Routers are the traffic cops of the network. They tell network traffic how to move from one IP subnet to the next IP subnet. There work is platform independent, so it doesn’t any anything to do with what kind of computers are on each end of the connection.
Let’s use a basic example. Say you are in India and your computer has been assigned an IP address of 126.96.36.199 and you want to talk to the ITKE web site which is hosted on the IP 188.8.131.52. Because of the way that TCP/IP works (TCP/IP is the language which the Internet uses so that computers can talk to each other) your computer can not talk to the ITKE computer directly. Computers can only talk to other computers or devices on the same subnet as them. Typically a subnet will be a group of 256 IP address which share the same first three parts (in this case 42.52.41.x and 75.126.27.x). In order for you to talk to a computer or device on another subnet you need to use a router. Routers are special devices which basically have two network cables on them. With each network cable configured for a different network.
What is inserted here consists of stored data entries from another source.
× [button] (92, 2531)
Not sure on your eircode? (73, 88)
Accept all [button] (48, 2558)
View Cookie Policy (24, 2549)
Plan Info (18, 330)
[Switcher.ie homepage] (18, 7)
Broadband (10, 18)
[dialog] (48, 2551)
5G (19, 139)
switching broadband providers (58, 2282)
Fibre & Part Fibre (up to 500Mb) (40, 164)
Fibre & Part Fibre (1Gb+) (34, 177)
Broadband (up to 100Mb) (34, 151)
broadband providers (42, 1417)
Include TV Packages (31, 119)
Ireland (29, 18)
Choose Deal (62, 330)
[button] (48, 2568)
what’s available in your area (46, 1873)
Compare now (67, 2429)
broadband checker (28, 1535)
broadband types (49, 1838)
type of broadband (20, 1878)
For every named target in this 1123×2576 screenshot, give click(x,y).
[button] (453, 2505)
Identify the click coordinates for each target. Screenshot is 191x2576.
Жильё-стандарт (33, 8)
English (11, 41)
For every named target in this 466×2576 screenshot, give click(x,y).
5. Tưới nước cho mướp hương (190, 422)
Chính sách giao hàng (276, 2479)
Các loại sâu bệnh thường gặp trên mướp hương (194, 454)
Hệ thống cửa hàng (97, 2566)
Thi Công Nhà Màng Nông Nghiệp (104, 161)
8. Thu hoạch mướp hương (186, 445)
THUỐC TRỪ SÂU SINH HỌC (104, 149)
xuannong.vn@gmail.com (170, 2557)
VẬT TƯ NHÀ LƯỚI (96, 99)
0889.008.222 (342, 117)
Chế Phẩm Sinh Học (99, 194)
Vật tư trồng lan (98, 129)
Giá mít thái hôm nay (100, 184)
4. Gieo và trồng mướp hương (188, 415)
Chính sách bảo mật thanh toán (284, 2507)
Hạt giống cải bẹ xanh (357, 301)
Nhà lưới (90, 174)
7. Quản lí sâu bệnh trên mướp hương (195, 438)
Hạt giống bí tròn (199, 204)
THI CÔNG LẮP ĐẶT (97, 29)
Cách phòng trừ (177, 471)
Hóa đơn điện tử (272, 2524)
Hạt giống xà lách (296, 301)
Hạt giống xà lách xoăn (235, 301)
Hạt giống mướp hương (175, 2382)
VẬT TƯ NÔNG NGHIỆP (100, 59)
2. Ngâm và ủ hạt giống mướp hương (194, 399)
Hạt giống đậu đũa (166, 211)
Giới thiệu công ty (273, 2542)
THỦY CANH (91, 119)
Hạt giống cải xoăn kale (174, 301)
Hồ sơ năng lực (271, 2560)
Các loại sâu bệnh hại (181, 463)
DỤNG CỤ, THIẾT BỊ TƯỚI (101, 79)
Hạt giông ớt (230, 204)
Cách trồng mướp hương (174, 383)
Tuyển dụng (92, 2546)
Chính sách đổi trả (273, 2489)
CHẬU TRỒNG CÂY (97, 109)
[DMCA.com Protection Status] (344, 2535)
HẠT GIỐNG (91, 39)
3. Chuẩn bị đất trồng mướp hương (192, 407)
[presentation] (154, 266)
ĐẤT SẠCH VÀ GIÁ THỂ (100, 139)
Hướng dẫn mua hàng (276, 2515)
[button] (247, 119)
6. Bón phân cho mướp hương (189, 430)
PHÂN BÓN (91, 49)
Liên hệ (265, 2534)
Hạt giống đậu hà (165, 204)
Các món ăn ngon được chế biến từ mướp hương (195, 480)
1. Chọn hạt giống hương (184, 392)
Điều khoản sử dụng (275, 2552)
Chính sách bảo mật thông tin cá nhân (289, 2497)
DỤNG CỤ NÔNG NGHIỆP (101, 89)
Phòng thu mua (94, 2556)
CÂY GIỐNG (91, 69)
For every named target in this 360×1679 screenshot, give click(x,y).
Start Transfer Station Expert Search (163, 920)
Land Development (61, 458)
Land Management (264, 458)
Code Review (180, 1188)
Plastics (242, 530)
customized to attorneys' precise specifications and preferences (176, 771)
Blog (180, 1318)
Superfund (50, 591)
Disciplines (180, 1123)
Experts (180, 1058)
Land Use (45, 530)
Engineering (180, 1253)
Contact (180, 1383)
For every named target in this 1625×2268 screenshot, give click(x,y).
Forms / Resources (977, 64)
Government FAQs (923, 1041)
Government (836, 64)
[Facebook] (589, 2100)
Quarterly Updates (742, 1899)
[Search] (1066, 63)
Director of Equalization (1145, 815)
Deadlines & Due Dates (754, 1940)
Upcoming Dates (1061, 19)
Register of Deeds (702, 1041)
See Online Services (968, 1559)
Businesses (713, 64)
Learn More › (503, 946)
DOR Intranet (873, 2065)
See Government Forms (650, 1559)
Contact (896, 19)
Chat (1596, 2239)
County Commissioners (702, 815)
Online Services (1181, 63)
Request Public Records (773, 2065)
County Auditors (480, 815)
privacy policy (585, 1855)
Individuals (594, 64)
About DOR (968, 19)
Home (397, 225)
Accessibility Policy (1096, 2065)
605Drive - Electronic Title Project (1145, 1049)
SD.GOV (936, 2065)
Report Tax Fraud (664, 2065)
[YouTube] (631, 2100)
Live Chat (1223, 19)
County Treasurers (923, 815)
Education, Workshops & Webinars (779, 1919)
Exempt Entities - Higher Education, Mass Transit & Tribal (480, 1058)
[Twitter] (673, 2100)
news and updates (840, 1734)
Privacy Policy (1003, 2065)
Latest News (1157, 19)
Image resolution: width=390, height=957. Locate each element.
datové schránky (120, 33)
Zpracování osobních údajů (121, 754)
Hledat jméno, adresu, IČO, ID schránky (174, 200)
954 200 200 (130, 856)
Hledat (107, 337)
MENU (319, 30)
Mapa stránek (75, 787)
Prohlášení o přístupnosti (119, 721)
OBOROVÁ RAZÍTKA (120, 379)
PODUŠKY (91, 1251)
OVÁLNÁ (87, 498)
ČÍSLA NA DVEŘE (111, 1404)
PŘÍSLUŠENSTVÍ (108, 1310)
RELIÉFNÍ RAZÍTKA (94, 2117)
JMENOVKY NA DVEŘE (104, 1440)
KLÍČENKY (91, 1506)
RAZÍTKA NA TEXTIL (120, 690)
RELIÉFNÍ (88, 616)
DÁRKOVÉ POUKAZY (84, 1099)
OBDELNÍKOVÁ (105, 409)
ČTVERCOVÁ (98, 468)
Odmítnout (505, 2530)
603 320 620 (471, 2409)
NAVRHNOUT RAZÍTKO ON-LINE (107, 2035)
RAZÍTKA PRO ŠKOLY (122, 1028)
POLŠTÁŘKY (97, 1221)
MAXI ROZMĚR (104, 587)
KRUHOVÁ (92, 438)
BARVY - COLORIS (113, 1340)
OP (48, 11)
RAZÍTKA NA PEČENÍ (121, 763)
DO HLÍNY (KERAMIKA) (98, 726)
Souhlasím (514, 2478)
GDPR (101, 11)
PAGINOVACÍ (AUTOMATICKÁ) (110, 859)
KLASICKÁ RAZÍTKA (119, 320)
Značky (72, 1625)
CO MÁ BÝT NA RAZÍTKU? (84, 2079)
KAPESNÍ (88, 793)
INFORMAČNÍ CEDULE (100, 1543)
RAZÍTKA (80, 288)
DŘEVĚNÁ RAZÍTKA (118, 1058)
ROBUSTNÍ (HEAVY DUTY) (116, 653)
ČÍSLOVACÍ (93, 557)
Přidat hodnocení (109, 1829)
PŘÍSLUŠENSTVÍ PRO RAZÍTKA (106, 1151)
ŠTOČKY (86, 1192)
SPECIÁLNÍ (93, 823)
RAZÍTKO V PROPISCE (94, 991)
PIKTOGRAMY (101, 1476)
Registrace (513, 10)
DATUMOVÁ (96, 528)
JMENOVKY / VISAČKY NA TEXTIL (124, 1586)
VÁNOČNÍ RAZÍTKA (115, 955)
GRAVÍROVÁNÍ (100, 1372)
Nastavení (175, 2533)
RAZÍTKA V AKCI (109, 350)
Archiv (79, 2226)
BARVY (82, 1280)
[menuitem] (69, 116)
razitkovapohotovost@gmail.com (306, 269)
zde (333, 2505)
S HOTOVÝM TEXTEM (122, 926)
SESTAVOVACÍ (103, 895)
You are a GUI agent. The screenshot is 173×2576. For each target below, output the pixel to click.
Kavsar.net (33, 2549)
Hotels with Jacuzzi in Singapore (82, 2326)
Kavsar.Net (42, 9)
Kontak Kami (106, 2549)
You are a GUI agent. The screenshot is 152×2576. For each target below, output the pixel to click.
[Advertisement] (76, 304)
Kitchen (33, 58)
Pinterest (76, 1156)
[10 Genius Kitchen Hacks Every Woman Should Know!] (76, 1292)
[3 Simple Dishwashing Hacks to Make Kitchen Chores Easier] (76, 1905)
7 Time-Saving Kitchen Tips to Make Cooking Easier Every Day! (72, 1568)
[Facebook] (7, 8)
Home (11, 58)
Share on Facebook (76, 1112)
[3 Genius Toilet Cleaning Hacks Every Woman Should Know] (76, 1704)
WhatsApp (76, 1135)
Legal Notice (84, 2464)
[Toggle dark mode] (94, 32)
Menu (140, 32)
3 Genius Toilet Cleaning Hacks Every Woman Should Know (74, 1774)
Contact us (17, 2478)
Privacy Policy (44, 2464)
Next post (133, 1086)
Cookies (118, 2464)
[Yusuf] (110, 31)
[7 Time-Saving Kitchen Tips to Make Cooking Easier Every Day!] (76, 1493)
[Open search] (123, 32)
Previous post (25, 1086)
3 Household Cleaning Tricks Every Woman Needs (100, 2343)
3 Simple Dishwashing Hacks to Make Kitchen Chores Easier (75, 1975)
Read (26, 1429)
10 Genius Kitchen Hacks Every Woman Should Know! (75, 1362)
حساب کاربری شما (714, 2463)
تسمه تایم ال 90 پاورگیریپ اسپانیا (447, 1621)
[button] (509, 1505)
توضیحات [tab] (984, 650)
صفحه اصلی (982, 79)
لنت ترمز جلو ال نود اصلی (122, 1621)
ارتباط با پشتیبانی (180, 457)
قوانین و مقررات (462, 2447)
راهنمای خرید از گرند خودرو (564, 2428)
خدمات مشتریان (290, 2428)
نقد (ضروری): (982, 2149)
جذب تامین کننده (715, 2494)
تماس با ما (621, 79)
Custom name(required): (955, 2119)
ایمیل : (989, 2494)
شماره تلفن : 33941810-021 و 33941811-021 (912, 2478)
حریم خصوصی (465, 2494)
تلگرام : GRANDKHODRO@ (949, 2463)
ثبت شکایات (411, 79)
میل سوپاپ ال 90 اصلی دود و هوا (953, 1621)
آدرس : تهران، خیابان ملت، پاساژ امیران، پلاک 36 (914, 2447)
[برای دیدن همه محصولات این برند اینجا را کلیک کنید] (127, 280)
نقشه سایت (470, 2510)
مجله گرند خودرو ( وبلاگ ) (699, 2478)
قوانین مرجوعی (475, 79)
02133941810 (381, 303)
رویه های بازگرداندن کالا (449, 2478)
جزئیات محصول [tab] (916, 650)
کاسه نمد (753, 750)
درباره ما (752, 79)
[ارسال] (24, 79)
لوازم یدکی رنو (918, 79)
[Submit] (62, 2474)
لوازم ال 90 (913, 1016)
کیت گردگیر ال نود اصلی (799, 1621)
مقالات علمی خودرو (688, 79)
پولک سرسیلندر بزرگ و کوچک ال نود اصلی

In order to go from your computer to the ITKE computer you will need to go through many routers to get to the web site as there are many networks which you must travel to get to the web server here. First your ISP will probably have a few routers that you have to go through, then the company which sells them bandwidth will have a couple, then the back bone provider (ATT, Global Crossing, Sprint, etc) then the ITKE’s ISP will have a couple of routers, then the TechTarget (who owns the ITKE) will have a couple of routers before you get to the actual web server.